Tamara Díaz Bringas (FOTO Adrián Soto)
Tamara Díaz Bringas (FOTO Adrián Soto)

Todas las vidas (consonni, 2024) de Tamara Díaz Bringas (1973-2022) no sé si reúne las preguntas sensibles hechas a lo largo de su quehacer como curadora e investigadora, si acumula conceptos que mutaron entre proyectos, bienales, exposiciones, artistas, montajes, museos y colectivos, si es un manglar, un jardín, una piscina, o un mar en el que flotan piezas de arte, afectos, ficciones y escuchas.

• [DATOS PROPORCIONADOS]
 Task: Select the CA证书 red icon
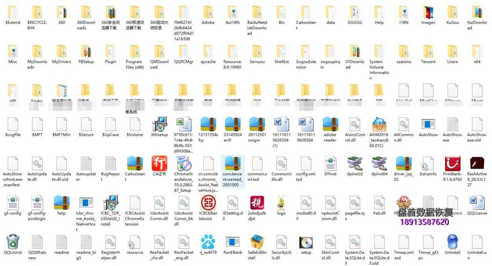[159, 164]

• [TRABAJO REQUERIDO] Prosigue el fragmento sobre el libro Todas las vidas, de Tamara Díaz Bringas, a partir de su última oración.

• [RESPUESTA A LA TAREA]
Digo no sé porque no hablo de líneas narrativas aisladas, son todas parte de la cartografía, como leo en el prólogo de la curadora e investigadora Aurora Carmenate Díaz: “textos que ella decía tejer como tentativa-ensayo o como juego en el terreno de la ficción, siempre con el placer de escribir en proximidad y al ritmo de otras delicias muy suyas, como nadar o bailar”.[1]

Dudar, titubear, dar volteretas y seguir el tumba’o interrogándoselo todo, las preguntas biográficas, de las historias, el territorio, el cuerpo, el origen y las periferias traducen mi afán de sentir esa escritura/curaduría escuchadora, nadadora, bailadora. Un acompañamiento que pasa por el hacer pensar, entre la admiración y la investigación, que se sitúa en entradas/salidas, escribir/nombrar. Un acompañamiento que en Todas las vidas indaga en los por qué, para qué, en la utilidad de estar siempre en contacto con los procedimientos.

Digo no sé porque los artistas, curadurías y estaciones (vitales) por las que transita este libro bien agitan preguntas críticas sobre el colonialismo, las poéticas, los activismos, el racismo, los autoritarismos, el clasismo y la migración.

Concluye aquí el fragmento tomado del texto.